Here are additional macros which do not specify precise relative costs, but only that certain actions are more expensive than GNU CC would ordinarily expect.

SLOW_BYTE_ACCESS
Define this macro as a C expression which is nonzero if accessing less than a word of memory (i.e. a char or a short) is no faster than accessing a word of memory, i.e., if such access require more than one instruction or if there is no difference in cost between byte and (aligned) word loads. When this macro is not defined, the compiler will access a field by finding the smallest containing object; when it is defined, a fullword load will be used if alignment permits. Unless bytes accesses are faster than word accesses, using word accesses is preferable since it may eliminate subsequent memory access if subsequent accesses occur to other fields in the same word of the structure, but to different bytes.
SLOW_ZERO_EXTEND
Define this macro if zero-extension (of a char or short to an int) can be done faster if the destination is a register that is known to be zero. If you define this macro, you must have instruction patterns that recognize RTL structures like this:
(set (strict_low_part (subreg:QI (reg:SI ...) 0)) ...)
and likewise for HImode.
SLOW_UNALIGNED_ACCESS
Define this macro to be the value 1 if unaligned accesses have a cost many times greater than aligned accesses, for example if they are emulated in a trap handler. When this macro is non-zero, the compiler will act as if STRICT_ALIGNMENT were non-zero when generating code for block moves. This can cause significantly more instructions to be produced. Therefore, do not set this macro non-zero if unaligned accesses only add a cycle or two to the time for a memory access. If the value of this macro is always zero, it need not be defined.
DONT_REDUCE_ADDR
Define this macro to inhibit strength reduction of memory addresses. (On some machines, such strength reduction seems to do harm rather than good.)
MOVE_RATIO
The number of scalar move insns which should be generated instead of a string move insn or a library call. Increasing the value will always make code faster, but eventually incurs high cost in increased code size. If you don't define this, a reasonable default is used.
NO_FUNCTION_CSE
Define this macro if it is as good or better to call a constant function address than to call an address kept in a register.
NO_RECURSIVE_FUNCTION_CSE
Define this macro if it is as good or better for a function to call itself with an explicit address than to call an address kept in a register.
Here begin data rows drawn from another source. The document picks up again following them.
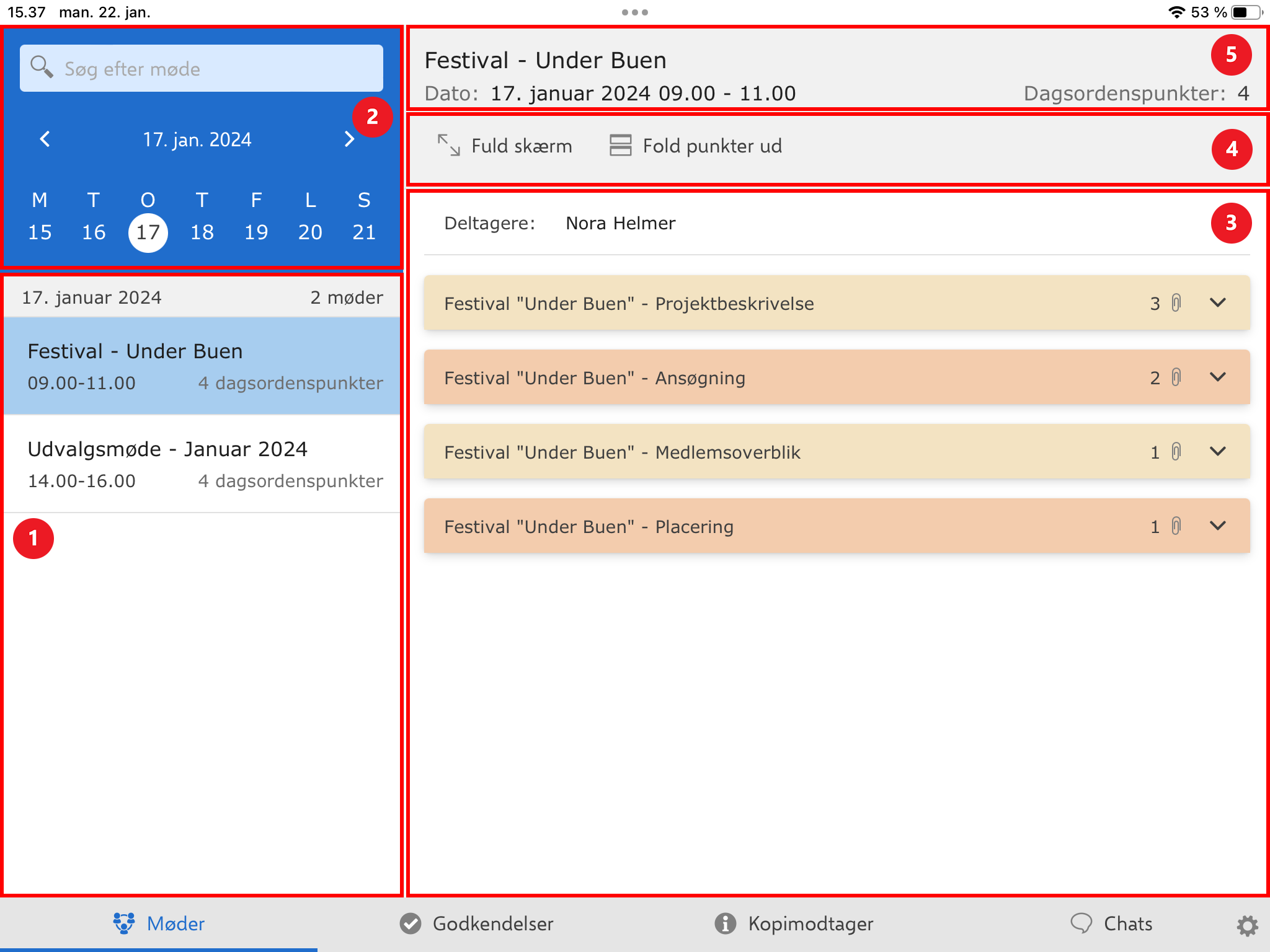The width and height of the screenshot is (1270, 952).
Task: Click the Fold punkter ud icon
Action: coord(620,146)
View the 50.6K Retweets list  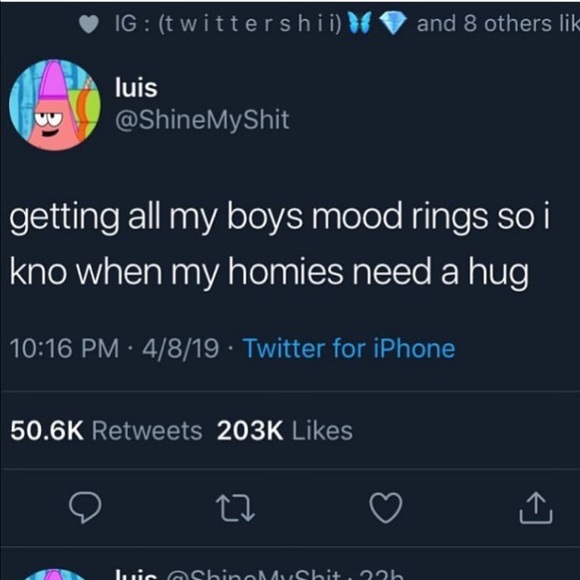tap(106, 431)
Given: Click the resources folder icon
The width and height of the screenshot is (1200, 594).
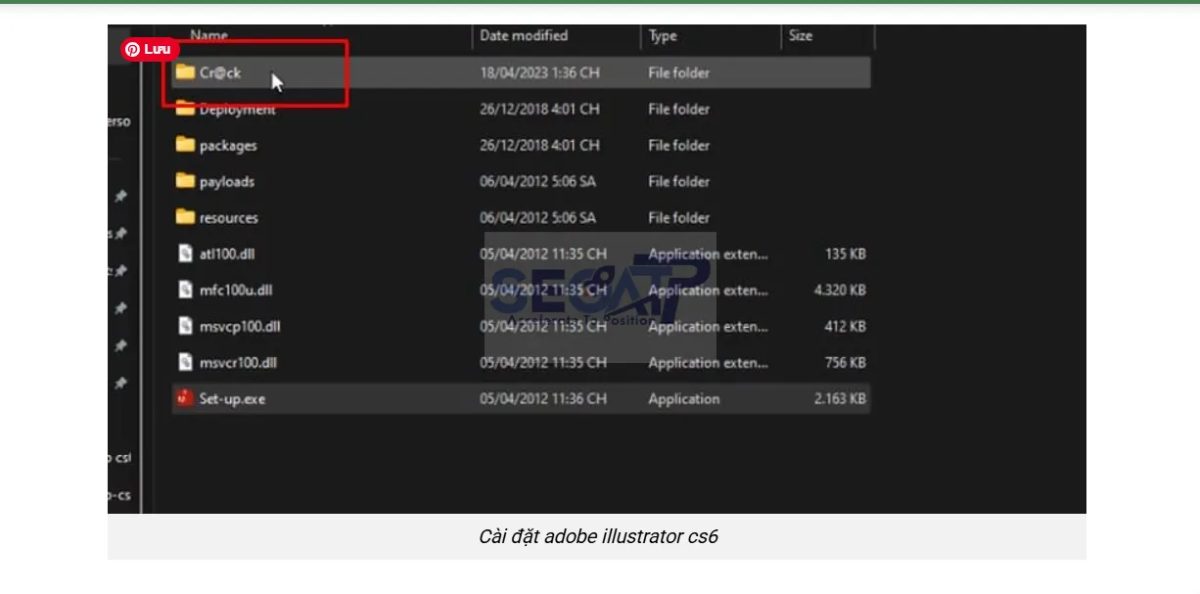Looking at the screenshot, I should [184, 217].
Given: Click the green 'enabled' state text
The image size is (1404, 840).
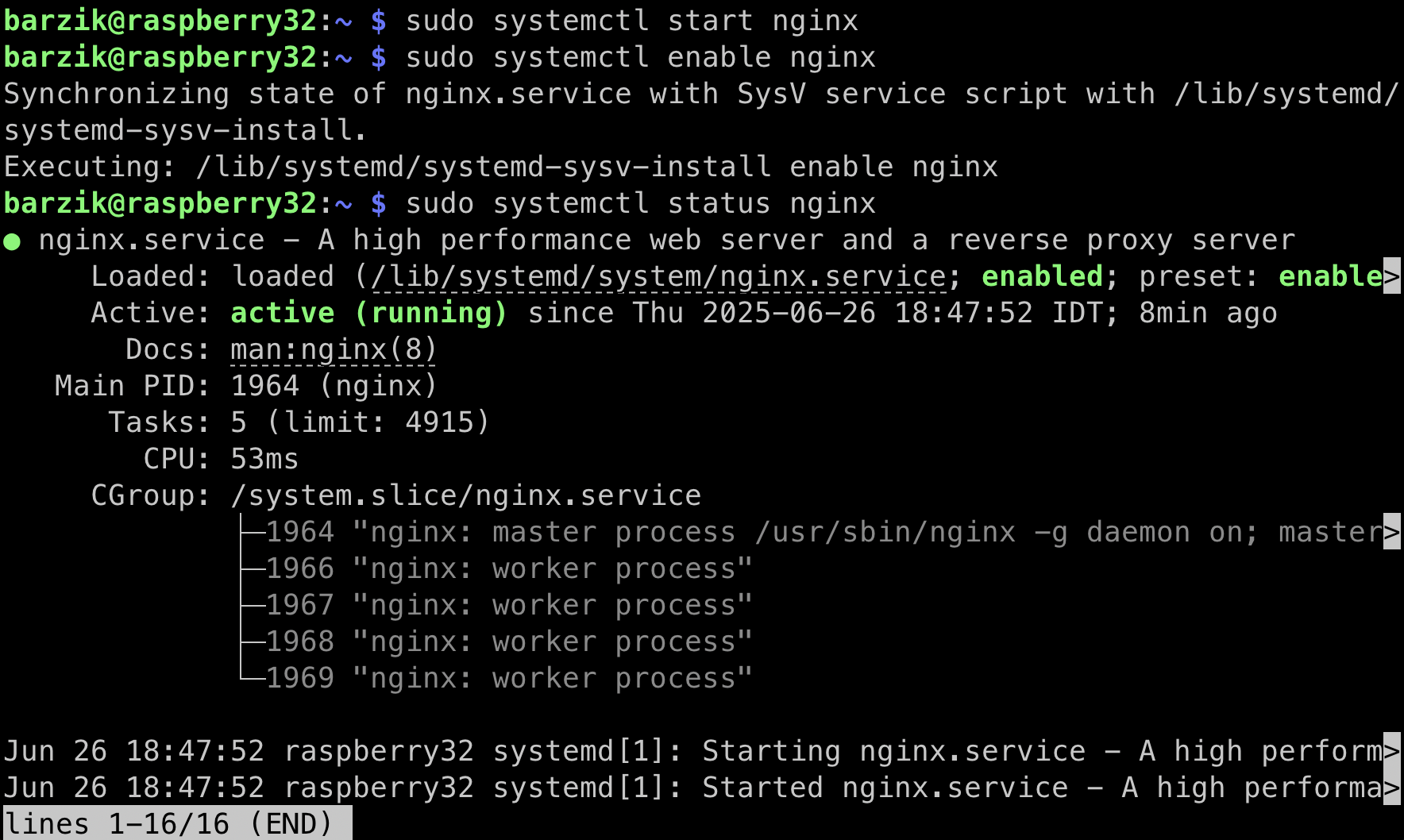Looking at the screenshot, I should [1043, 276].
ADJUST_COST (insn, link, dep_insn, cost)
A C statement (sans semicolon) to update the integer variable cost based on the relationship between insn that is dependent on dep_insn through the dependence link. The default is to make no adjustment to cost. This can be used for example to specify to the scheduler that an output- or anti-dependence does not incur the same cost as a data-dependence.
ADJUST_PRIORITY (insn)
A C statement (sans semicolon) to update the integer scheduling priority INSN_PRIORITY(insn). Reduce the priority to execute the insn earlier, increase the priority to execute insn later. Do not define this macro if you do not need to adjust the scheduling priorities of insns.